Hence, your confusion. A high peak voltage and a low time averaged current is what you have been told, but this is a highly misleading way to state it if you drop to clarifications and confuses anyone familiar with ohms law (rightfully so).

Anonymous 0 Comments

More voltage only means more current if the current source is capable of supplying that amount of current. On an electric fence or some other high voltage / low power source, the voltage will not stay that high once current actually starts flowing, so only a little current will actually flow. That’s in contrast to something like an power line, which has enough juice at the source to keep the voltage (and therefore current) high even when a bunch of current is actually flowing.

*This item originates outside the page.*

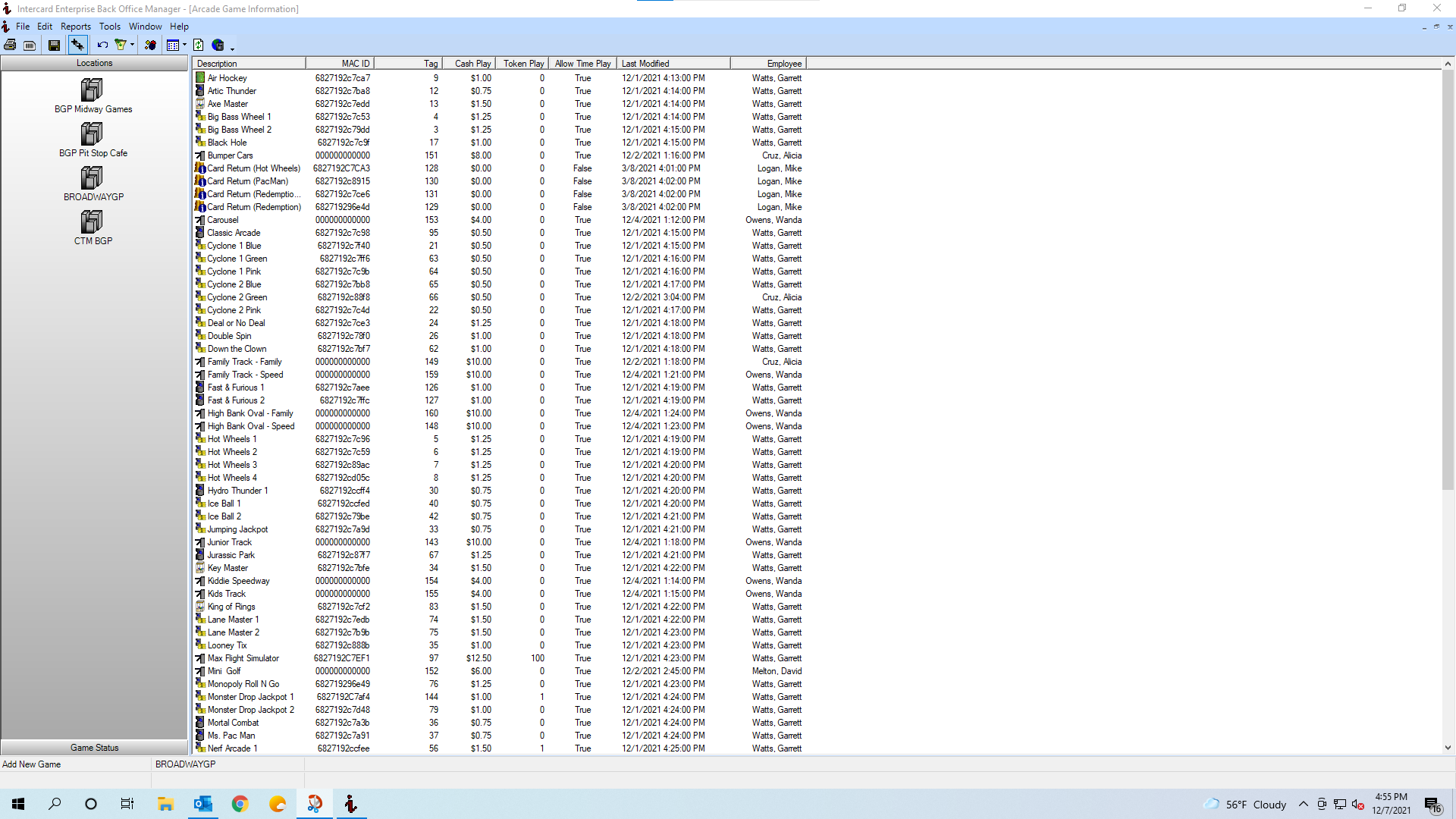Click the globe with device icon

(x=218, y=46)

It’s kind of like how the tiny sparks thrown up by campfires can’t burn you, because although they’re hot, they’re so tiny that they’ll use up all their heat before they can heat your skin up enough for you to notice. A big block of metal at the same temperature as that spark, however, could burn you and keep on burning you for a long time, because it has more total heat.

Anonymous 0 Comments

You have the right idea, high resistance can limit the current flow. The high resistance in this case is in the power supply itself, it can put out a high voltage, but only at low current. Either the power supply actually has a high resistor in series with the output, or it has a switch that flips off or throttles the output power to limit the current.

Anonymous 0 Comments

There’s a high voltage difference between the fence and the ground, and (as long as nobody is touching it) essentially zero current. The resistance from the fence to the ground is very high, thanks to the air between them, and to the insulated mounts.

There’s practically no voltage difference between one part of the fence and another, because the fence material is an excellent conductor.

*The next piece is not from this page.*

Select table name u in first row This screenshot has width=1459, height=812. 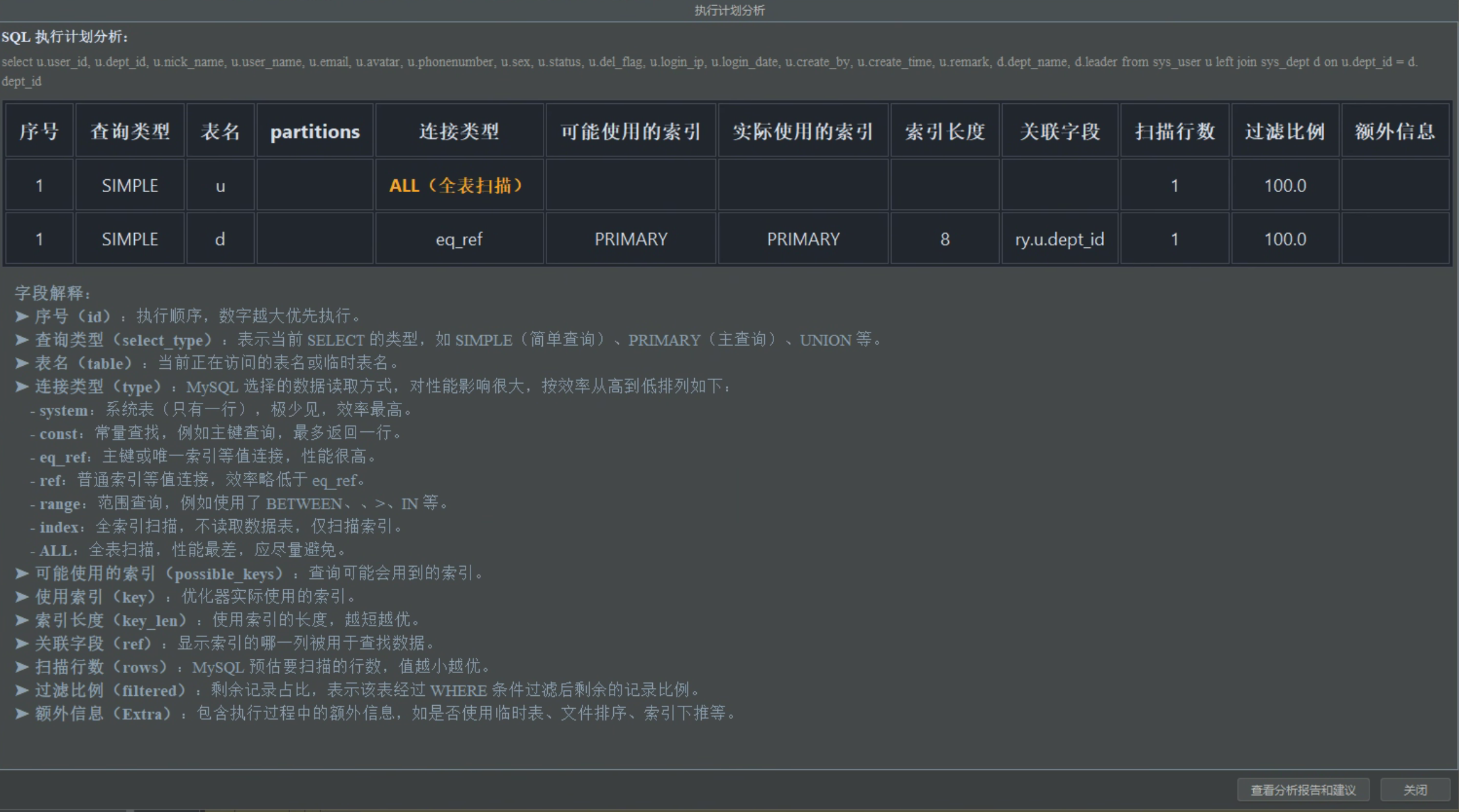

When something (a weed or an animal) touches the fence and the ground, it provides a lower-resistance path between them. Current will then flow along the fence to the point of contact, down to the ground, and back to the power source.

Anonymous 0 Comments

Imagine popping a pimple. You have to squeeze really hard (high voltage), but when it pops only a little bit of stuff comes out (current).

The voltage is kept high on the fence so that it can overcome enough resistance to shock you, but there’s just not a lot of current available to shock you that much.

Anonymous 0 Comments

Think of electricity like a river.

A wide and deep river will run slow. That is high current (volume) but low voltage (speed).

A shallow narrow river will run fast. That is low current (volume) but high voltage (speed).

The same river can can fast and slow areas. This is the equivalent of transformers stepping the voltage up or down.

Current and voltage are related to each other. You can trade them back and forth, which is what transformers do.

The big transmission lines run high voltage but low current. The speed of the electricity is very slow in those lines. This reduces losses due to heat, which happens in high current (speed) applications.

To be useful, that electricity needs to be stepped down in voltage from 12,500V to 120V, which increases the current (speed) of the electricity. This allows high current machines such as an electric dryer to function.

Anonymous 0 Comments

*For a given resistor*, voltage and current are proportional. If you lower the voltage of an electric fence then the current will be even lower. But different resistors can have different resistance.

Electric fences have a very high resistance between the fence and everything else, so the current is low even with a relatively high voltage.

Anonymous 0 Comments

You start with the wrong comprehension. The difference between charge is indeed the voltage, but a great difference just means a great voltage.

Imagine a bathtub full of water in a multi story building.

The voltage is the floor the bathtub is sitting on.

The current would be the flow of water once you pull the plug keeping the water in the tub.

The higher the tub the more potential energy it has, but if the pipe letting the water out is as small as a straw, it won’t have much energy coming out (current).

Electric fences are a bathtub on a very high floor with a pipe with barely bigger than the head of a pin.